↓

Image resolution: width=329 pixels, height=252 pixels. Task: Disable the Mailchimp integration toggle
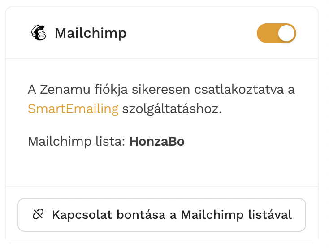pyautogui.click(x=277, y=33)
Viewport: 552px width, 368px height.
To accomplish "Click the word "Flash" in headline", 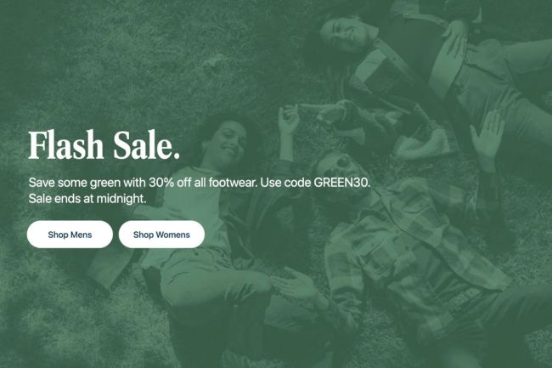I will tap(66, 145).
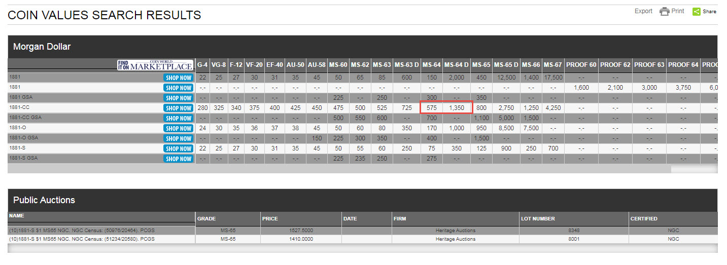Click the LOT NUMBER column header
Image resolution: width=727 pixels, height=265 pixels.
538,219
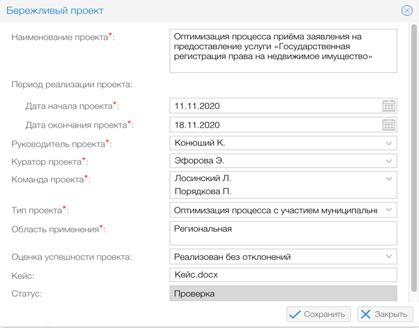Click the Бережливый проект dialog title
The height and width of the screenshot is (328, 419).
coord(55,11)
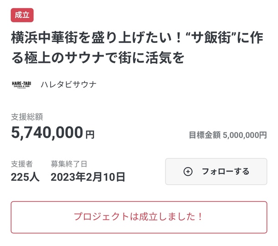Click the 支援者 label
This screenshot has width=278, height=246.
(x=22, y=163)
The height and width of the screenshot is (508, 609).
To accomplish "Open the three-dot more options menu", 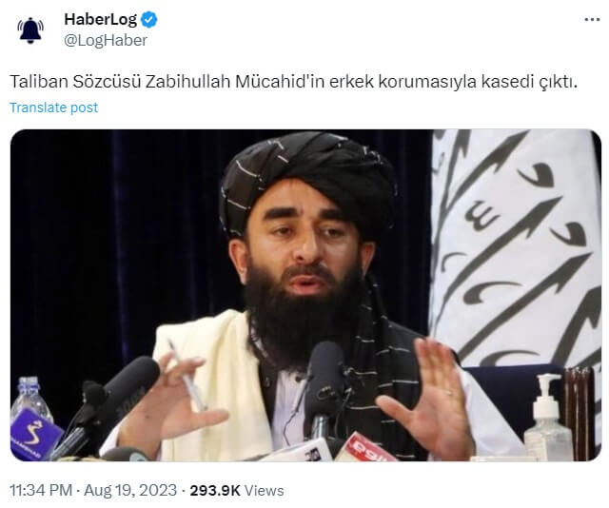I will pos(592,20).
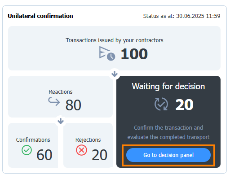The height and width of the screenshot is (179, 230).
Task: Click the Reactions label
Action: tap(61, 92)
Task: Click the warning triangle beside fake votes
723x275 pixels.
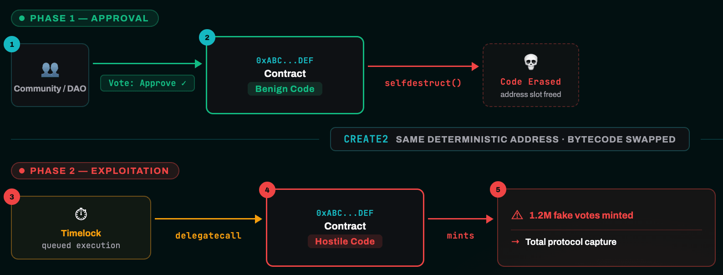Action: coord(517,215)
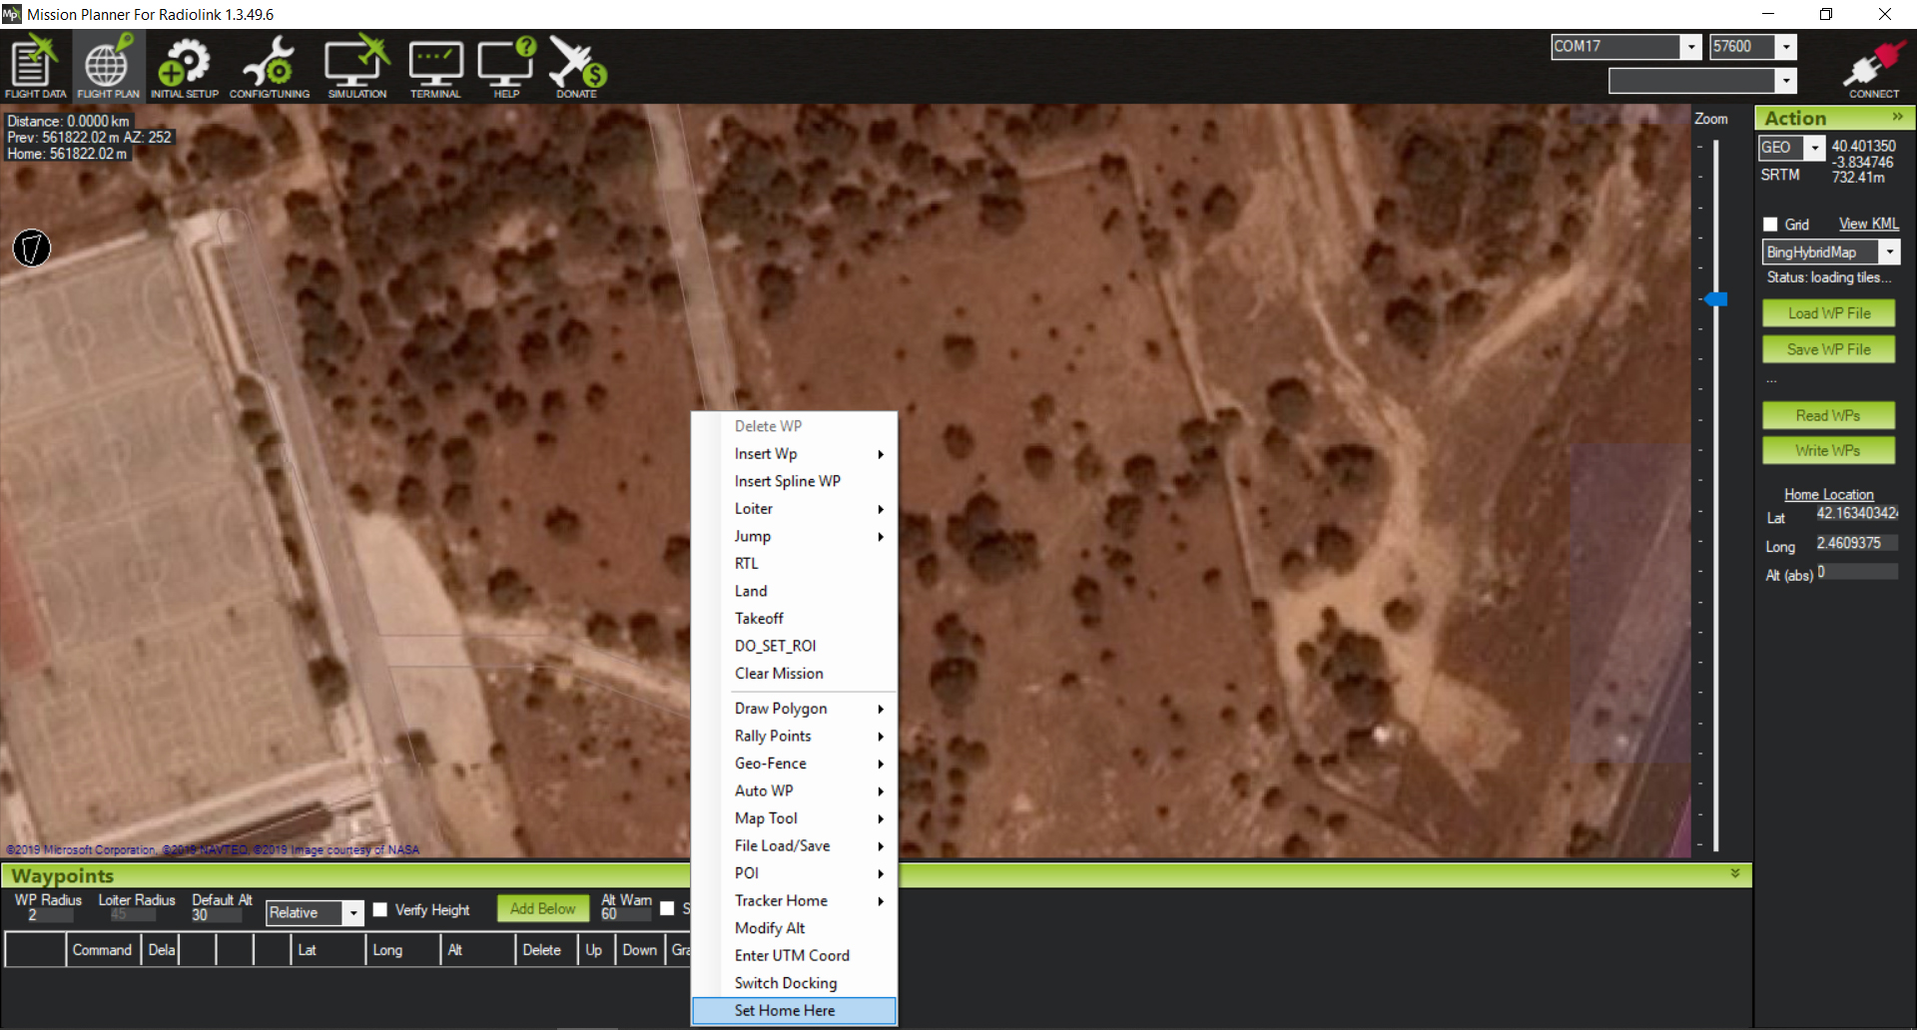Open the Config/Tuning wrench icon
1917x1030 pixels.
click(269, 66)
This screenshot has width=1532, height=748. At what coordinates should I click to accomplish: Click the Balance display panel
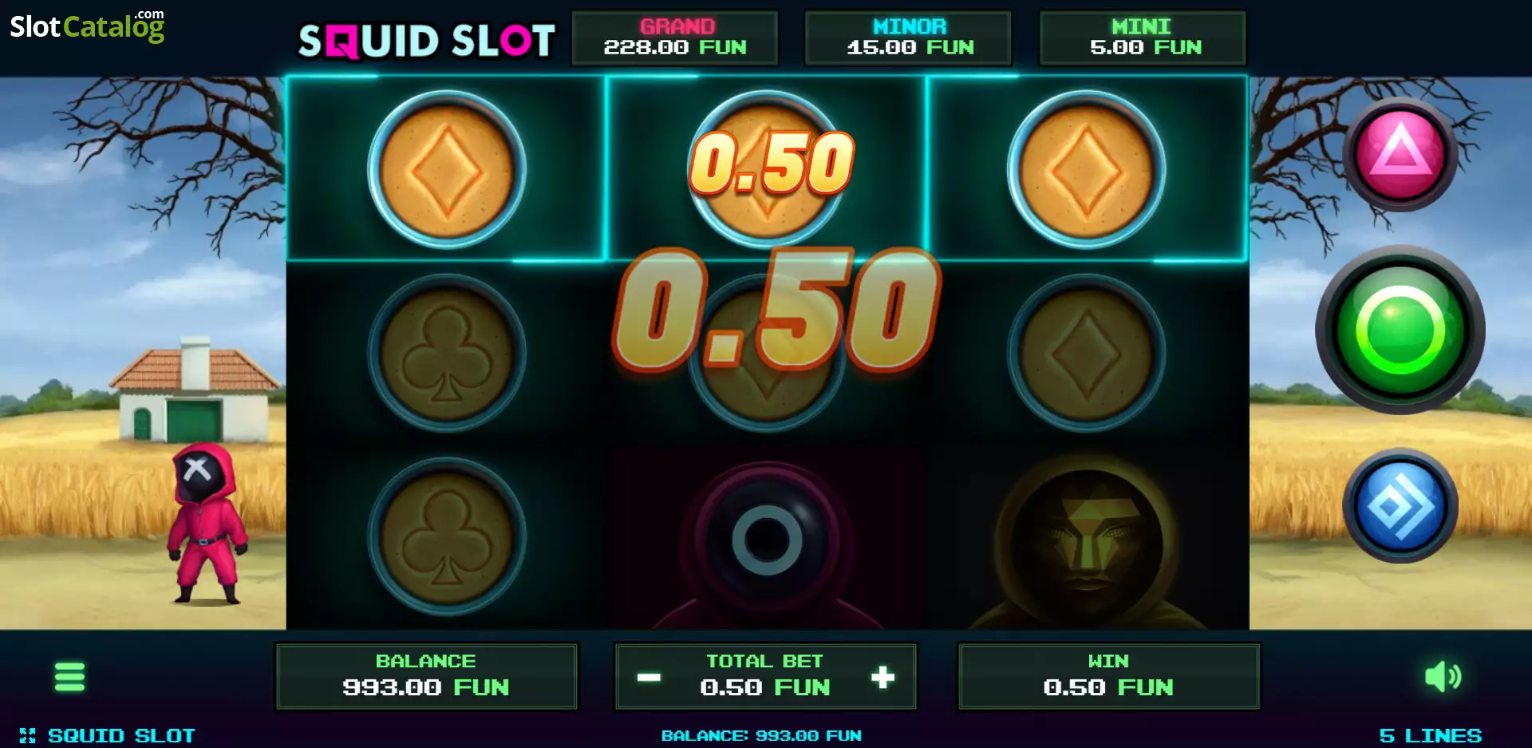pyautogui.click(x=426, y=676)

↑

### What the task requires
Only the lines from the one holding "723x275 pixels." through the last line of the records should be output, please, exactly and without any pictures.

### Task answer
723x275 pixels.
Action: coord(517,215)
Open the Config/Tuning wrench icon
1917x1030 pixels.
click(269, 66)
This screenshot has width=1532, height=748. At what coordinates should I click to accomplish: Click the Balance display panel
pyautogui.click(x=426, y=676)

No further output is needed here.